■ **TEXT PROVIDED**
********************
Abraham did not see all of his children saved. Lest one object that Ishmael was not Sarah's child, isn't the argument from the NT that even one believing parent justifies calling the children Holy? 

Isaac saw division in his family, Eli did not see his off spring saved in "family solidarity" either, nor did David.

The NT Family does not seem to be better off.

Matthew 10:34-37 Think not that I am come to send peace on earth: I came not to send peace, but a sword. For I am come to set a man at variance against his father, and the daughter against her mother, and the daughter in law against her mother in law. And a man's foes shall be they of his own household. He that loveth father or mother more than me is not worthy of me: and he that loveth son or daughter more than me is not worthy of me. 

Matthew 19:29 And every one that hath forsaken houses, or brethren, or sisters, or father, or mother, or wife, or children, or lands, for my name's sake, shall receive an hundredfold, and shall inherit everlasting life. 



As far as individuality goes...

John 3:7 Marvel not that I said unto thee, Ye must be born again. 

Ac 2:38 Then Peter said unto them, Repent, and be baptized every one of you in the name of Jesus Christ for the remission of sins, and ye shall receive the gift of the Holy Ghost. 

Revelation 5:9 And they sung a new song, saying, Thou art worthy to take the book, and to open the seals thereof: for thou wast slain, and hast redeemed us to God by thy blood out of every kindred, and tongue, and people, and nation; 

Does Family Solidarity mean that God usually saves clusters of blueberries, but sometimes some of the clusters have a berry or two fall off? The cluster is still made up of individual berries. 

Wasn't the chief benefit to the Jew that they had the oracles of God? The special access to the word of God is important, because "faith cometh by hearing, and hearing by the word".

I don't believe that Credo baptists say that Children have no place in the church. Do the children of baptists sit in church, receiving no benefit from the word preached? To say that someone does not have every part is not the same as saying they have no part. Unless one advocates paedocommunion, baptized children who are not yet communicants do not fully participate either.


----------



## Semper Fidelis (Oct 28, 2006)

gravertom said:


> What do you mean by family solidarity? It doesn't mean all the children of all believers will be saved, does it? How are people saved, other than as individuals?
> 
> Abraham did not see all of his children saved. Lest one object that Ishmael was not Sarah's child, isn't the argument from the NT that even one believing parent justifies calling the children Holy?
> 
> ...



Strange that you ask me to qualify and then you tell me what I mean by what I did not say.

Are you interested in what I mean by family solidarity or do you just mean to pontificate?


----------



## gravertom (Oct 29, 2006)

Yes, I would like to understand what you mean by family solidarity.

Sorry if I came across as pontificating.


----------



## Larry Hughes (Oct 29, 2006)

Tom,

No problem at all.



> Do you mean to say that credo baptists have another gospel?”
********************
■ **RECORD SET**
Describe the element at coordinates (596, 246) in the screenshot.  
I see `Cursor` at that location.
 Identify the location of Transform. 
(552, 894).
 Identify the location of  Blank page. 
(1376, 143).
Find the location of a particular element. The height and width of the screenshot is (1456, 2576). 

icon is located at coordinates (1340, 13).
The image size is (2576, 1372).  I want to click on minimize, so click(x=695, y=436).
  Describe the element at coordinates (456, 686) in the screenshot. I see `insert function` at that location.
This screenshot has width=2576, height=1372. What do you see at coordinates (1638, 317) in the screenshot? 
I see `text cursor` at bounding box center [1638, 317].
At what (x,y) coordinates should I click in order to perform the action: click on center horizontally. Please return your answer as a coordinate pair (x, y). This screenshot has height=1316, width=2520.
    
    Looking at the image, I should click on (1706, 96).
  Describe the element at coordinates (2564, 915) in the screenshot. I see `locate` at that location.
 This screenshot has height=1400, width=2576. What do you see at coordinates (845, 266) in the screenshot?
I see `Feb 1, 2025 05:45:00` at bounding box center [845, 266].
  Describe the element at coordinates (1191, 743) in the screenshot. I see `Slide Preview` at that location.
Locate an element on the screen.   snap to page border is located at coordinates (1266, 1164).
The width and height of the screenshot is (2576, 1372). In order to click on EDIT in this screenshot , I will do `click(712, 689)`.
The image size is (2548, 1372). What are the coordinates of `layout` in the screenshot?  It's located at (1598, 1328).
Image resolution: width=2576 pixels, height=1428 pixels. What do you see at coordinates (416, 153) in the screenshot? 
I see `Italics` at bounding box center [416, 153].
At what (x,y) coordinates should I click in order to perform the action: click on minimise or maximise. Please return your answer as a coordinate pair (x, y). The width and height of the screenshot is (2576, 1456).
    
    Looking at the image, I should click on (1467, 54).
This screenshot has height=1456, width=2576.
********************
■ **SHORT PROBLEM 1**
From the rows, repeat the lines from the one containing "This screenshot has width=2576, height=1372." up to and including the one containing "center [1638, 317].".
■ **SHORT PROBLEM 2**
Write what follows next in the forum thread on family solidarity and baptism, picking up after its final line.

■ **EXPECTED OUTPUT 1**
This screenshot has width=2576, height=1372. What do you see at coordinates (1638, 317) in the screenshot? 
I see `text cursor` at bounding box center [1638, 317].

■ **EXPECTED OUTPUT 2**
Not in their preaching but in the sign, yes. That we already know is possible concerning circumcision and of course Rome’s use of baptism.



> Do you equate the gospel and baptism as one and the same thing?





> If so, it would seem you might be mistaking the sign for the thing signified as well.



No, in fact I’m holding it up as distinct sign/thing signified. Baptism does communicate the Gospel by the Words attending it, that’s why under trial from the devil the Christian can appeal to it, not because in and of itself it is something but to what it promises. And trusting in Christ alone to which it points and finds its basis IS truly saving faith. Paul and Peter both appeal to baptism in such a fashion numerous times. In short baptism was never to be made an instrument to cause doubt in Christ but to strengthen faith in Christ (this goes all the way back to circumcision as well) when and especially under duress and trial from the world, flesh and the devil. That’s the point of a sacrament pointing to Christ. However, if it doesn’t point to Christ and to secondary causes then it is at best profane and hence nothing. 

If the sign is changed from the thing signified then the two are confused and/or divorced by some means. Rome makes baptism in and of its self efficacious, like taking a bath but without the Gospel. Credistic paradigm’s effect is the same because baptism becomes redefined upon another basis namely faith itself (a secondary effect of the Gospel, faith comes by hearing…) or worse a tertiary effect (fruits of faith). The point being is that in both cases when “looking” at baptism that is not pointing to Christ’s Cross, the Gospel, it is a profane view of the sacrament. If it doesn’t point to Christ immediately by the Word then it is nothing to the one looking at it.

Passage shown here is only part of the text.